So great a subtlety is in this manner of dealing, that those who affect the name of great politicians in the world have learned from Satan to shew greatest respects and a most friendly countenance to those whom they most hate and intend to ruin. Thus our Richard the Third of England constantly dealt with those for whose blood he lay in wait; and the precepts of Machiavel are fitted to this, that it is wisdom ‘to hug those whom we desire to destroy.’ Ehud’s present made way for his dagger, [Judges iii. 22.] Joab’s sword could not so well have despatched its errand upon Abner, if he had not ushered it in with a kiss, [2 Sam. xx. 9.]

Applic. This should make us most suspect those temptations that offer us most kindness and advantage, and such as are most gratifying to our humours and desires. For can it be imagined in good earnest that Satan intends us a real good? Can the gifts of enemies pass for courtesies and favours with any,[387] but such as are bewitched into a blockish madness? Satan is more to be feared when he flatters than when he rageth; and though such offers may be looked upon by some as more benign, and less odious temptations, as some kind of familiar spirits are more kindly treated by some, under the notion of white devils, yet may we say of them, as Cornelius Agrippa speaks of some unlawful arts and ways of Thurgia,[388] Eò sunt pernitiosiora, qùo imperitis diviniora, They have the greatest danger that pretend the highest friendship.
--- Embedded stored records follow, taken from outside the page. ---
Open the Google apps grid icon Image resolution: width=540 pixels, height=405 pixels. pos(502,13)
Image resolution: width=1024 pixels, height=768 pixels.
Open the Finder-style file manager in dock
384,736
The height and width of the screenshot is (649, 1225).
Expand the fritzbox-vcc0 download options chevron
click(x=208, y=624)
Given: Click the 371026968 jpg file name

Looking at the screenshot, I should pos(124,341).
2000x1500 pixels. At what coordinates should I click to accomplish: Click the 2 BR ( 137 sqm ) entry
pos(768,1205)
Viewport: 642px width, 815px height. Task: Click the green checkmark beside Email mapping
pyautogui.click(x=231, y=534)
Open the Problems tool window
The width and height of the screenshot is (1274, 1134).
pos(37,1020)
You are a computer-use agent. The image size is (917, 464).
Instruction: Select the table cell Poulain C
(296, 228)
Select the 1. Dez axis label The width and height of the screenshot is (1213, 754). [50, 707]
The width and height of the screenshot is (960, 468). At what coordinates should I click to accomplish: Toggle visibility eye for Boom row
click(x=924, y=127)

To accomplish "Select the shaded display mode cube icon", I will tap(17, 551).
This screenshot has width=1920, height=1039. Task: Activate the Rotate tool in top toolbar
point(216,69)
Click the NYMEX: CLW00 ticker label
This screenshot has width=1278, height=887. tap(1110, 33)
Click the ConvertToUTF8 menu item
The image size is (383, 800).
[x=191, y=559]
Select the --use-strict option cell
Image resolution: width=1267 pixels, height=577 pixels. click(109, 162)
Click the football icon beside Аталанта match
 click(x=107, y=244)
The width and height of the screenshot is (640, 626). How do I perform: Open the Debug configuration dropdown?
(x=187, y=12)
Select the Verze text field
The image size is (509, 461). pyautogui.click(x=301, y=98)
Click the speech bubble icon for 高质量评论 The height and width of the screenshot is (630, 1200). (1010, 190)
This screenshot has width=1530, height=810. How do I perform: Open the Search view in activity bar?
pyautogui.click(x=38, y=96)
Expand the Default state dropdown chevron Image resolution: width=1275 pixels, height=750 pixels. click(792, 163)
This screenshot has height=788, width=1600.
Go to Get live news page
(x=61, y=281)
Thus much for the rise of the temptation.


CHAPTER IX.

A particular consideration of the matter of the first temptation, what Satan aimed at in bidding him turn stones into bread.—Of Satan’s moving us to things good or lawful.—The end of such a motion.—How to know whether such motions are from Satan or the Spirit.—What to do in case they be from Satan.—Of his various aims in one temptation.—What they are, and of his policy therein.—Of his artificial contrivement of motions to make one thing infer another.

Next follows the temptation itself, ‘Command that these stones be made bread.’ There is no great difficulty in the words. The Greek indeed hath a remarkable suitableness to the supposition, on which Satan insists, taking Christ to be the Son of God. It is very pertinently spoken, ‘Say or speak’—εἶπε—that these stones be made bread; for if God speak, it must be done.

It is not worth the while to insist upon so small a variety of expression as is betwixt this evangelist, who hath it ‘these stones,’ and Luke, who speaks it in the singular number, ‘this stone;’ for besides that, as some suppose, this expression of Luke might, for anything that appears to the contrary, be Satan’s lowering his request to one stone, when Christ had denied to turn many into bread upon his first asking; this one stone in Luke, taken collectively for the whole heap, will signify as much as these stones in Matthew; or the phrase ‘these stones,’ in Matthew, by an imitation of a common Hebraism, may be no more but one of these stones, or this stone, as it is in Luke; as it is said, Jephthah was buried in the cities of Gilead, that is, in one of the cities.[389]

The thing urged was the turning or changing the form of a creature, which is a work truly miraculous and wonderful, and such as had neither been unsuited to the power of Christ, nor unlawful in itself. It is from hence justly questioned where the sting of this suggestion lay, or in what point was the temptation couched.

(1.) First, It was not in the unlawfulness or sinfulness of the thing mentioned. For Christ did as much as would amount to all this when he turned water into wine, and when he fed multitudes by a miraculous multiplication of a few loaves and fishes.

(2.) Secondly, It was not unsuitable to his condition, as hungry; for so it seemed a duty to provide for himself, and which Satan took for granted.